_Exercise_. Pull out each line below that contains the word "screenshot", and copy every such line in full.

_Exercise data_.
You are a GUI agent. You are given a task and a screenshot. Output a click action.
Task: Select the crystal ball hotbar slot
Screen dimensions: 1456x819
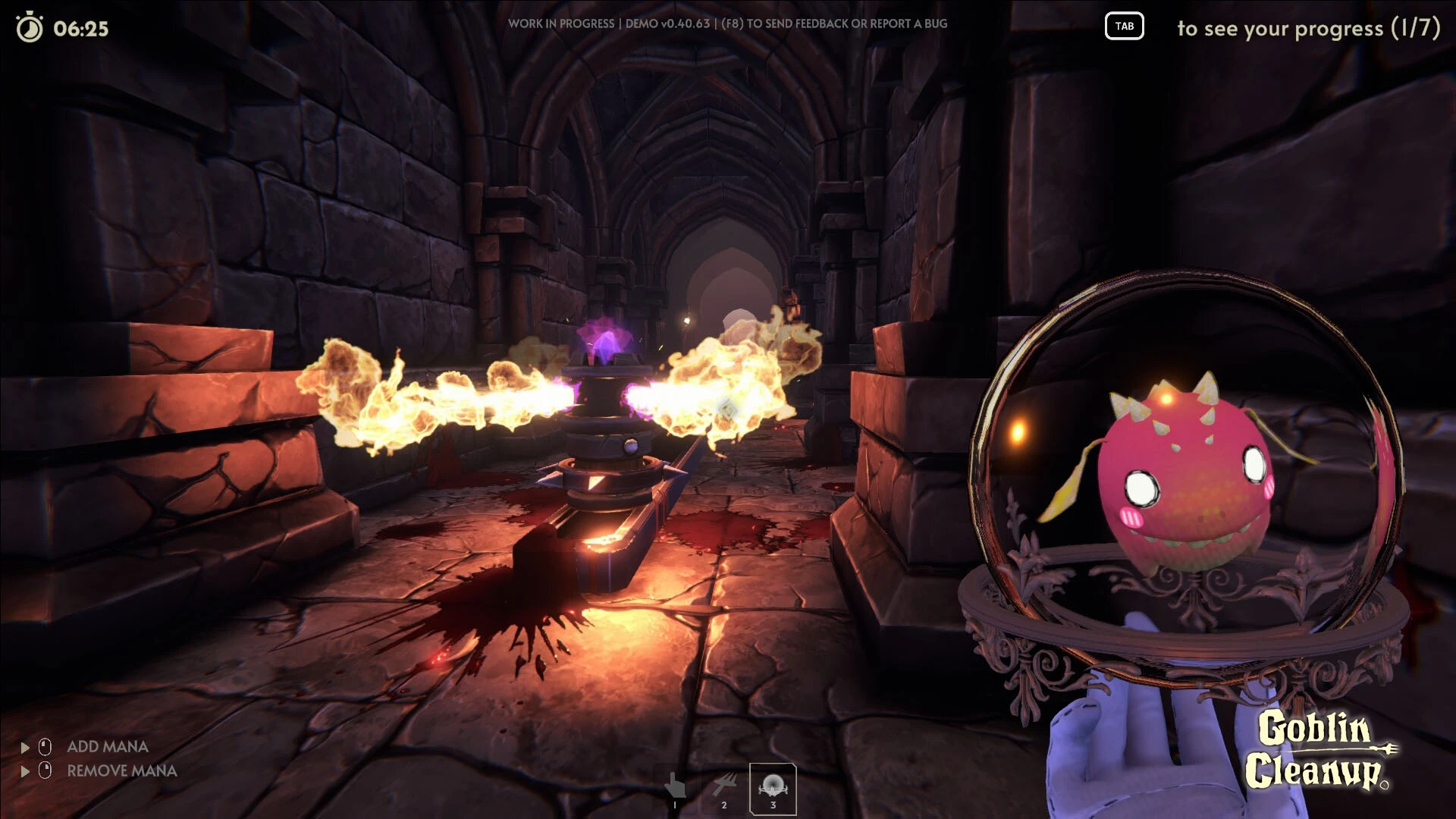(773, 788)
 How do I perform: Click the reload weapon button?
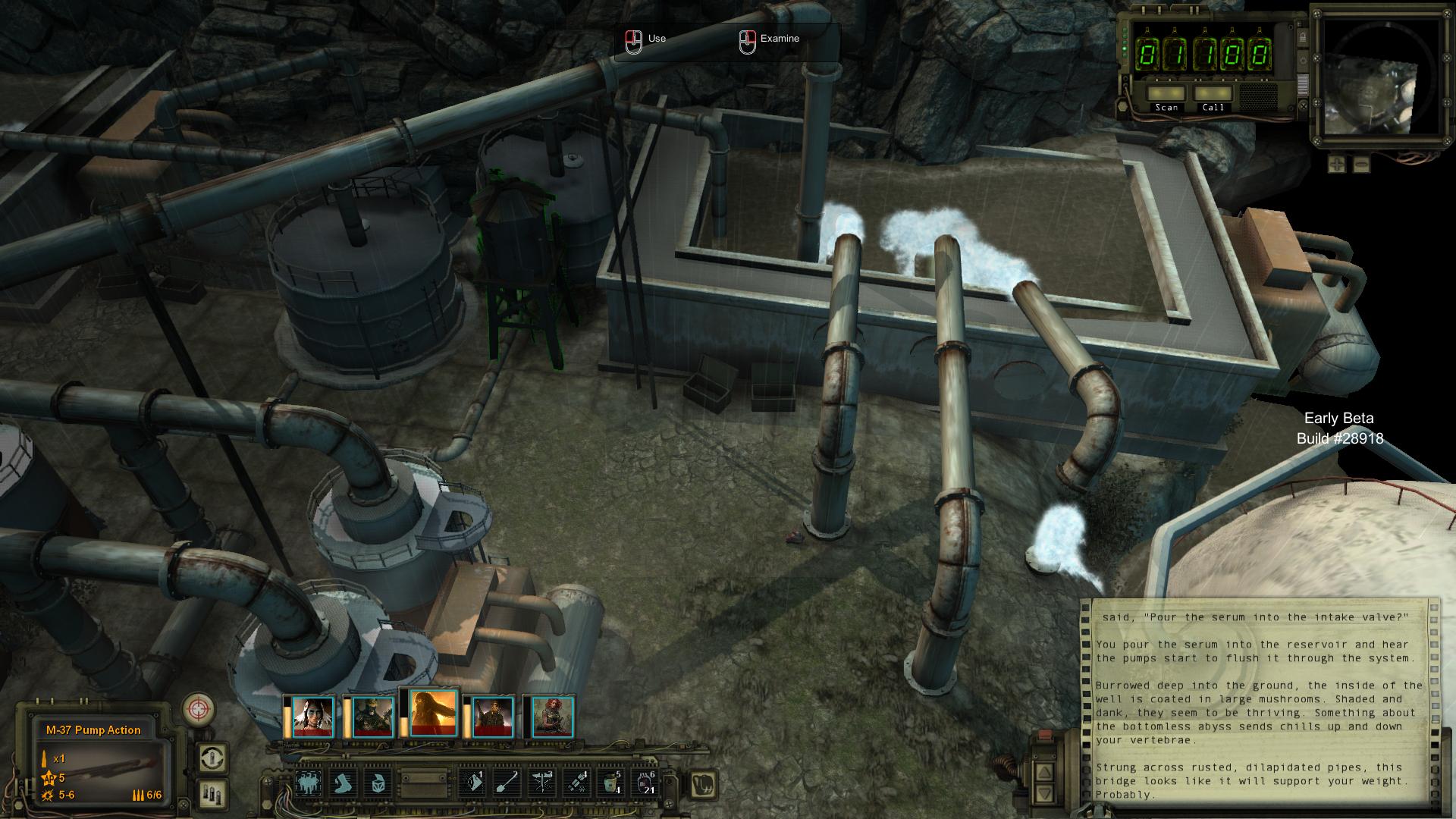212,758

...

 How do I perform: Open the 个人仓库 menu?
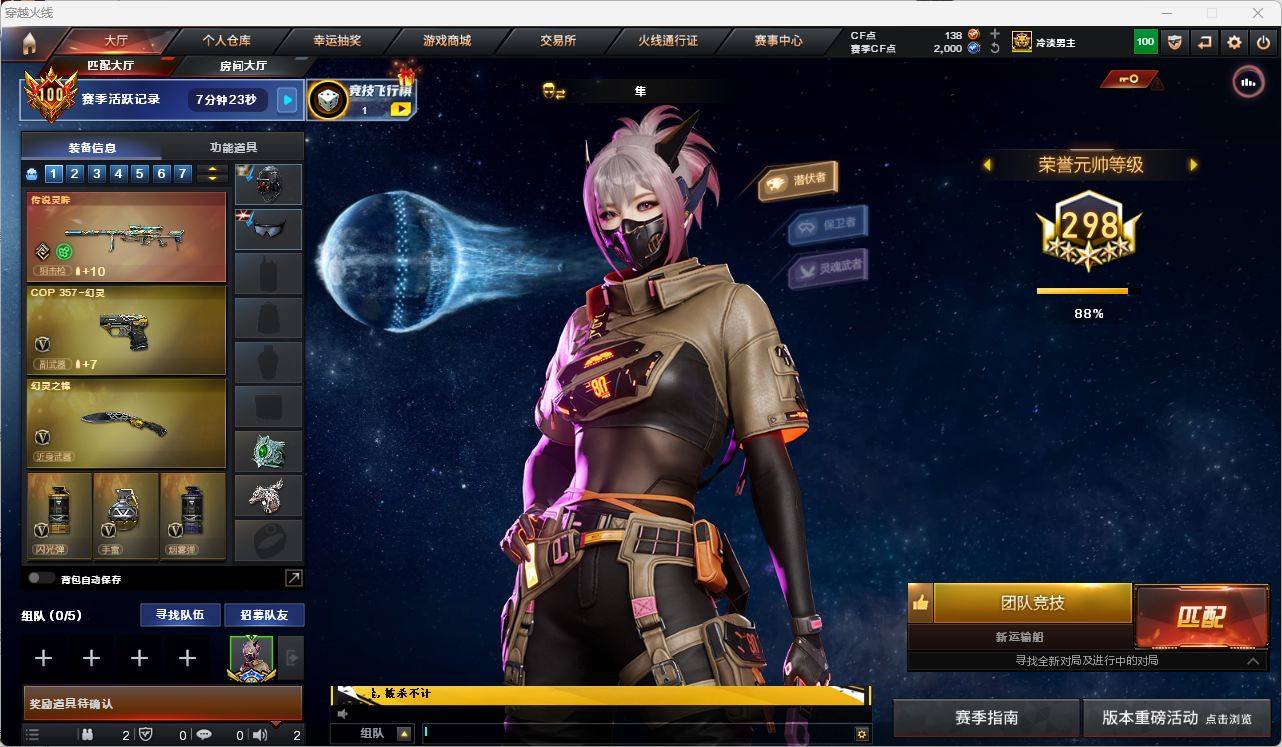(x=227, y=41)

---

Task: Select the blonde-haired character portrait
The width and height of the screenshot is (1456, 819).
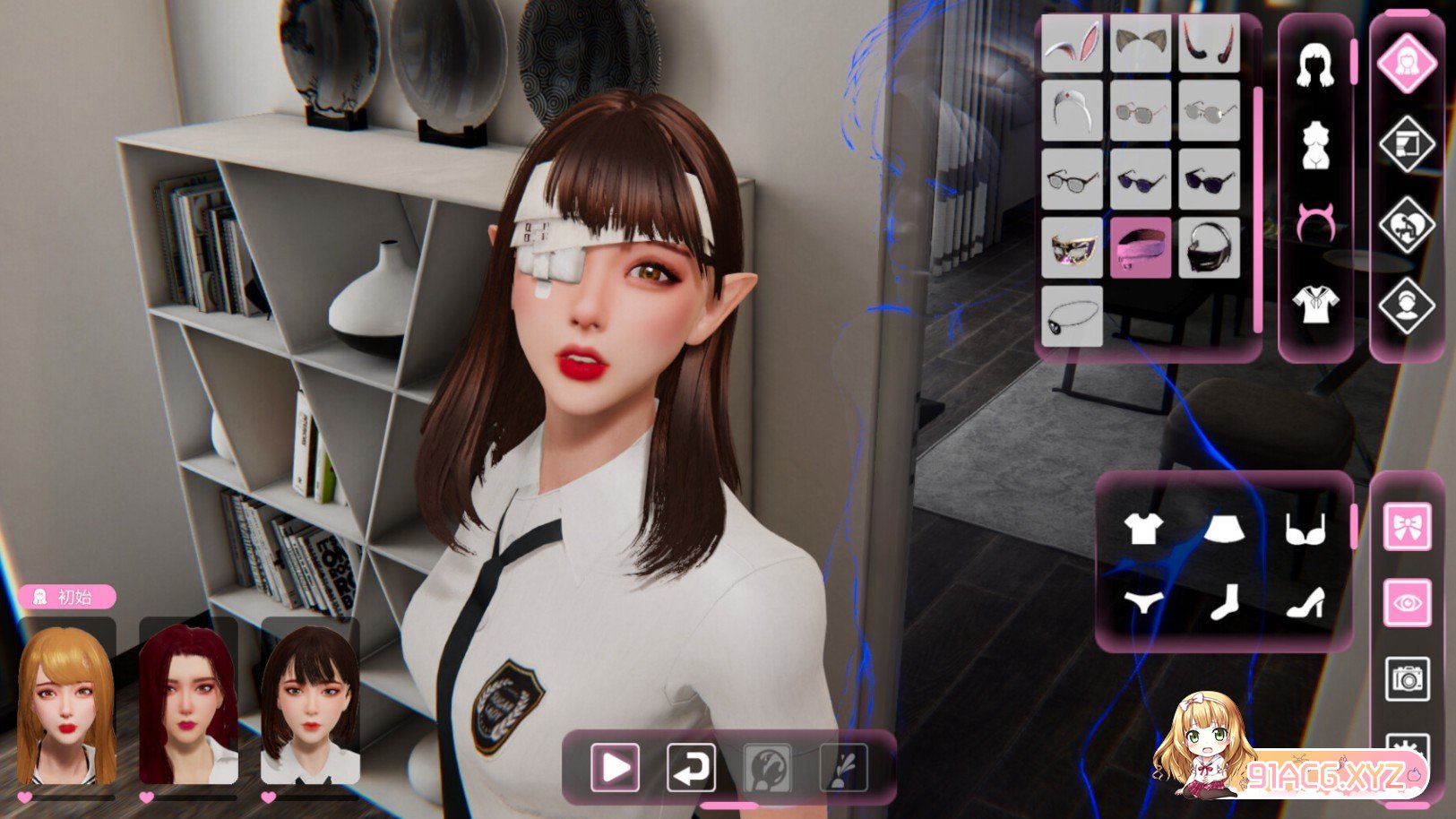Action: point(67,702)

_Response for this exercise_.
You are a GUI agent. You are given a task and a screenshot. Output a click action.
The width and height of the screenshot is (1456, 819).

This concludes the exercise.